▶ TASK INSTRUCTIONS:
a. According to the Gersham Goldstein obituary, at what age did he receive tenure at the University of Cincinnati Law School?
b. Reproduce the Gersham Goldstein obituary word for word, from "Gersham studied at" up to and including "married in 1966.".

▶ SELECTED PASSAGE:
——————————

Gersham Goldstein, z”l, left this world a better place when he died on August 6, 2020 than when he was born in Brooklyn, New York in 1938. He fought the good fight against colon cancer. He went peacefully and without pain at home.
Gersham studied at City College of New York where he proudly flunked out his freshman year, only to return and graduate in 1959. Next he attended Penn Law School, where he had an infamous run-in with Chief Justice Earl Warren. He returned to New York to attend NYU Law School for his LLM in taxation. He was heavily influenced by Gerald L. Wallace, “the best law school classroom teacher.”
In 1963, he made the first of nearly 20 cross country drives to move to Salem, Oregon. Prior to this he’d never been west of Bucks County, Pennsylvania. He worked with the Honorable Peter M. Gunnar, the first judge for the Oregon Tax Court. While there, he met the love of his life, Pauline. They were married in 1966.
Early in his career, Gersham worked for Jacob Javits and Governor Mark Hatfield, writing the 1964 Republican Convention keynote speech for the latter. He went on to teach at the University of Cincinnati Law School where he received tenure at the age of 27. When he realized he was making too much money, he decided it was time to return to Oregon. He joined Davies Biggs, the predecessor to Stoel Rives, where he worked until his retirement.

——————————

▶ EXERCISE DATA:
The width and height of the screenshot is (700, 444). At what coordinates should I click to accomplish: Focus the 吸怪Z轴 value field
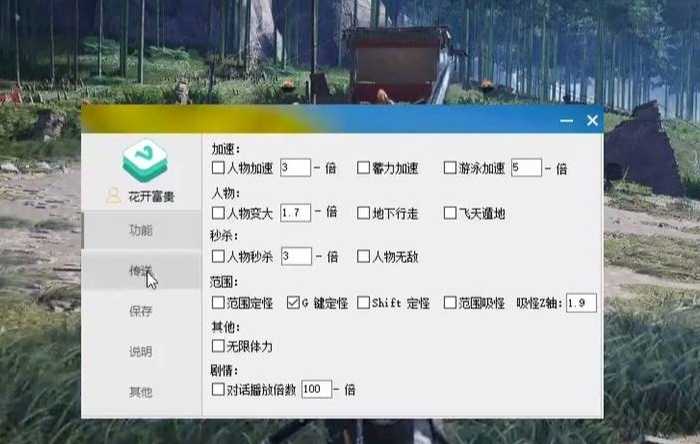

——————————

▶ RESPONSES TO THE TASKS:
a. At 27.

b.
Gersham studied at City College of New York where he proudly flunked out his freshman year, only to return and graduate in 1959. Next he attended Penn Law School, where he had an infamous run-in with Chief Justice Earl Warren. He returned to New York to attend NYU Law School for his LLM in taxation. He was heavily influenced by Gerald L. Wallace, “the best law school classroom teacher.”
In 1963, he made the first of nearly 20 cross country drives to move to Salem, Oregon. Prior to this he’d never been west of Bucks County, Pennsylvania. He worked with the Honorable Peter M. Gunnar, the first judge for the Oregon Tax Court. While there, he met the love of his life, Pauline. They were married in 1966.